Sandro Dell'Orco, La dimora unica

14-01-2010
Un teatro che recita il teatro, di Pierfranco Bruni

Il teatro come recita della vita o come recita nella vita. La scena è il segno che traccia viaggia nel tempo. In questi viaggi ci sono le pause, le attese, gli spazi. Ovvero dentro il tempo vi sono le “dimore”. Quelle dimore che ognuno di noi considera uniche perché noi siamo unici dentro il nostro cuore. Anzi. Crediamo di essere unici inventandoci il senso e la perdita che convivono. Nel testo di Sandro Dell’Orco, “La dimora unica”, (Manni, Pp. 120, euro 14,00) la metafora della dimora è un gioco ad incastro tra la recita finzione e la vita enigma.
Un testo teatrale in cui la rappresentazione non è solo tra i personaggi ma soprattutto nella enunciazione dei percorsi narranti. D’altronde Dell’Orco (nato a Catanzaro e vive a Roma) è uno scrittore di romanzi (va ricordato soprattutto “Delfi” del 2007) e trova in questo nuovo libro la messa in scena di una visione narrante che parte da un progetto di scrittura. La recita, in uno scrittore come Dell’Orco, può diventare più della vita stessa, soprattutto quando l’unicità delle radici è stata abbandonata. In questo abbandono fisico e metaforico, se si vuole anche onirico e metafisico, la luce si confonde con il buio e il mistero può sembrare una pagina dell’ambiguità quotidiana che trasformiamo letterariamente in enigmaticità.

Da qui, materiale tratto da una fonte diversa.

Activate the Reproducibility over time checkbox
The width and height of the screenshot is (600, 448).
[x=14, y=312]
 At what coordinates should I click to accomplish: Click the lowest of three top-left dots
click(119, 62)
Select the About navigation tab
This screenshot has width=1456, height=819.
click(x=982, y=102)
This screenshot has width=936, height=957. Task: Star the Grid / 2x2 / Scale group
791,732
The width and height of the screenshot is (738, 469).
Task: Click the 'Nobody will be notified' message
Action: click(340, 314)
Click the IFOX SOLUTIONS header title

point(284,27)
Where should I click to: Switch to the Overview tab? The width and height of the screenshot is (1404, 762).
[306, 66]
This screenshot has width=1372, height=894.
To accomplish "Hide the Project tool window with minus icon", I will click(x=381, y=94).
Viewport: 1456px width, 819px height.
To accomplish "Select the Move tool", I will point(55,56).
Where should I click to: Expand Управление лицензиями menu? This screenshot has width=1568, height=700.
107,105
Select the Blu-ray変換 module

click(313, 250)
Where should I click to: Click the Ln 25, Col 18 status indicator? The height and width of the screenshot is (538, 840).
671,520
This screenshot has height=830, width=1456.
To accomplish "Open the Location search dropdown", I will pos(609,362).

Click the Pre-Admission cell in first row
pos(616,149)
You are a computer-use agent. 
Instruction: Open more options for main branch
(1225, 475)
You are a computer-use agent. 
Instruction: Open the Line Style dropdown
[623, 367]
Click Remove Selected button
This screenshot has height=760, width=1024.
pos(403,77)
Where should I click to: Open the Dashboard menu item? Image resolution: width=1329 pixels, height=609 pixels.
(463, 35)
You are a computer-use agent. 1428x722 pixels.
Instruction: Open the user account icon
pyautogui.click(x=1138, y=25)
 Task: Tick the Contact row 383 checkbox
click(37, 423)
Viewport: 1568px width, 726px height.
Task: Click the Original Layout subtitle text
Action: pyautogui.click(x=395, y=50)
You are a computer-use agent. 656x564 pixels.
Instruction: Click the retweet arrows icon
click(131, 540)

Forse la scrittura è di più. È un inciso al quale Dell’Orco crede. Ma forse si va oltre. Come è possibile andare oltre viaggiando tra i mari della nostra esistenza credendo che la nostra esistenza sia unica, visibilmente ancorata al nostro sguardo, interiorizzata nel nostro coesistere, ovvero nell’uomo che è scrittore e nello scrittore che si perde nell’essere uomo. Gli incastri dividono la rappresentazione. Perché è proprio in questi incastri che i tasselli hanno bisogno della misura in uno spazio predefinito o da definirsi. In questo spazio si consumano le relazioni che sono sempre particelle di tempo. Tempo immaginario o tempo fisico.

Sandro Dell’Orco va su queste strade della teatralizzazione della letteratura. Kafka viveva l’incubo dell’imprevisto. Buzzati quello dell’attesa. Ionesco quello della tragedia. Pirandello quello dell’ironia – umorismo. Beckett nella ricerca della follia dei personaggi e Sartre superando il muro si bloccava nella tensione della nausea.

Esistenze al bivio o esistenze sul teatro teatralizzando i luoghi, i viaggi, il vuoto, l’assenza in una dimensione lirica dell’assurdo. Perché abbiamo bisogno di ritrovarci in una dimora? È qui il punto. Ci sono dimore abbandonate e dimore che non smettono di vivere nel nostro essere – spazio. Come sempre nella storia dei personaggi del romanzo il palcoscenico è dentro i simboli che diventano veri e propri archetipi.

Quale straripamento delle coscienze è possibile arginare nella letteratura che diventa scena? La letteratura è memoria e se non è tale bisogna poter decidere se viverla come esproprio o come divisione nelle diaspore che lo scrittore (o l’autore) cattura e proietta al di fuori di sé. La fantasia ha il sopravvento. Altrimenti che letteratura sarebbe? Se non vogliamo chiamarla fantasia chiamiamola visione onirica.

La realtà è altro. Tra il destino e l’avventura. O forse un tentativo di profezia. Simone de Beauvoir pensando a Sartre ha definito il suo viaggio tra i tagli della vita – letteratura. Ecco perché, nel nostro tragico vivere ironico e sospeso traliccio esistenziale il sogno è il superamento di ogni cortocircuito al quale si assiste nel reale movimento della realtà stessa. L’immaginario è una scenografia di vita nella nostra unica dimora fatta di tempo, di morte e di vita. Così nella mia lettura di un testo bello, articolato e ben costruito sul piano della teatralità qual è, appunto, questo di Sandro Dell’Orco.